Botched maintenance contract leaves city residents in the dark.
It’s your girl, P.O.C., back for more one-on-one interviews with everyday people in the streets of Philadelphia about current issues affecting us locally. As gun violence skyrocketed in 2021, neighborhoods got darker, after a municipal contract with American Lighting & Signalization expired in July.
The Inquirer reports that approximately 311 complaints jumped to 3,000 per month this year, up from about 900/month in 2020. “Blackouts” are the 2nd most common reason people call 311 (#1 is abandoned cars). In addition to being a public safety hazard, darker streets make it harder to solve crimes via eyewitness accounts and surveillance footage. (New studies also show lighting can help prevent crime, as well).
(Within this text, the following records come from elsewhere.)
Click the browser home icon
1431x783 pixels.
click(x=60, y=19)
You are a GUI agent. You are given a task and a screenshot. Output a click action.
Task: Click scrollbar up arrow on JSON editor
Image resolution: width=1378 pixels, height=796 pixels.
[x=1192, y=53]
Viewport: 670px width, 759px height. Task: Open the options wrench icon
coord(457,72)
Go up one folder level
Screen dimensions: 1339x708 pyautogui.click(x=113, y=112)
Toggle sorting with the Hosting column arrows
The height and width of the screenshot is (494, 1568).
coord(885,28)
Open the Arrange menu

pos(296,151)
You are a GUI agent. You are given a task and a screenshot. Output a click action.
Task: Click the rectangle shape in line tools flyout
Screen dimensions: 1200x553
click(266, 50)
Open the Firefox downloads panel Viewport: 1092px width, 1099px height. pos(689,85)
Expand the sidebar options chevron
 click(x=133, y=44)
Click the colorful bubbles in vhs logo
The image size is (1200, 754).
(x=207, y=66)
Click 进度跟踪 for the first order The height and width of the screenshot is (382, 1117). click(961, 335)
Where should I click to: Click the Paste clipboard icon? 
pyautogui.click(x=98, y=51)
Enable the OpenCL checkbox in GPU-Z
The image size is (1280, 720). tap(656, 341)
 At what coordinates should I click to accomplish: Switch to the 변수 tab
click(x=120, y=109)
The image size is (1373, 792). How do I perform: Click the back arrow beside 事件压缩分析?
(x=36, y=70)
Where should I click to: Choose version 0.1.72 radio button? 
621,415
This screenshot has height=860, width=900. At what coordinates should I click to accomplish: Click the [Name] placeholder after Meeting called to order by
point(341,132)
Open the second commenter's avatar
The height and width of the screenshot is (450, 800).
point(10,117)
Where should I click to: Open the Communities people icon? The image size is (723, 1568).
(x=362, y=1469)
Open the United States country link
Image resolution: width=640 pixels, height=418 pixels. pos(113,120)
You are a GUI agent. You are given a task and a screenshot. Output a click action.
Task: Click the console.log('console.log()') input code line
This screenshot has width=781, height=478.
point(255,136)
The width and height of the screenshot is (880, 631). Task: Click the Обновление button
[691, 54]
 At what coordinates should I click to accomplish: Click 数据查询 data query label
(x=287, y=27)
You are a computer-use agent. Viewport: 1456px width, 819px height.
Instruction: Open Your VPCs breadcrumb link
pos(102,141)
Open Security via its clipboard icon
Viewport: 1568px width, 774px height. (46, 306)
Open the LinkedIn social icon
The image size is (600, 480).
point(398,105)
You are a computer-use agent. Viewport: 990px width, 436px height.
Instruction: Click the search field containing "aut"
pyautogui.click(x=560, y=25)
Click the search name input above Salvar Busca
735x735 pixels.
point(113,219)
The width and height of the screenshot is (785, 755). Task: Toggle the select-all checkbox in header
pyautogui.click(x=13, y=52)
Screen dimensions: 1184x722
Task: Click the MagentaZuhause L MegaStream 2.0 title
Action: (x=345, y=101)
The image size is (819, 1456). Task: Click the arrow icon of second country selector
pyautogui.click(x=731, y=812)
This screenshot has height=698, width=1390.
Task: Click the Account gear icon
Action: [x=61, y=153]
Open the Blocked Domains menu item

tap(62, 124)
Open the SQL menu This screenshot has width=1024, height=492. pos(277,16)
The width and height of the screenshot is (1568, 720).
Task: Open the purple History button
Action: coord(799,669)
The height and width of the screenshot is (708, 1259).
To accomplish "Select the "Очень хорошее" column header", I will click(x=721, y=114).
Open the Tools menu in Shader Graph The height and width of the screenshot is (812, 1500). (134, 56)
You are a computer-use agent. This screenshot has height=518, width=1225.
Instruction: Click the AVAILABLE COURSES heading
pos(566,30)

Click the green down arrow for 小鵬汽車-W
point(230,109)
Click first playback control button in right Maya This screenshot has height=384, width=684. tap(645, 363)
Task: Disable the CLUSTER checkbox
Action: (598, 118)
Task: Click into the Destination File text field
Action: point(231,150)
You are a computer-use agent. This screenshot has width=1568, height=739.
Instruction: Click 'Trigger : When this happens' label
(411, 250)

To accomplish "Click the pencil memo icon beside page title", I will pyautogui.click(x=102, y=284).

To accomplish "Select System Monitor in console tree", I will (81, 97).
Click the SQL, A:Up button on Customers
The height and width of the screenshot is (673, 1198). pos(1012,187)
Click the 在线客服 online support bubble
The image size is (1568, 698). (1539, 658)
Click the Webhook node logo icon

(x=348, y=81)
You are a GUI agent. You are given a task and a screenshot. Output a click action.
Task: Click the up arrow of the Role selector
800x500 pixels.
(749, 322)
A new contract was finalized in mid-October, but the lapse in service has created a backlog of 3600+ outages. It’ll take to mid January, at least, to fix them all — assuming no more burn out in the meantime.
How’s this lack of lighting affect Philadelphians living in and commuting through insufficiently-lit areas? I hit the streets to ask residents, Do all these broken streetlights make you Mad or Nah?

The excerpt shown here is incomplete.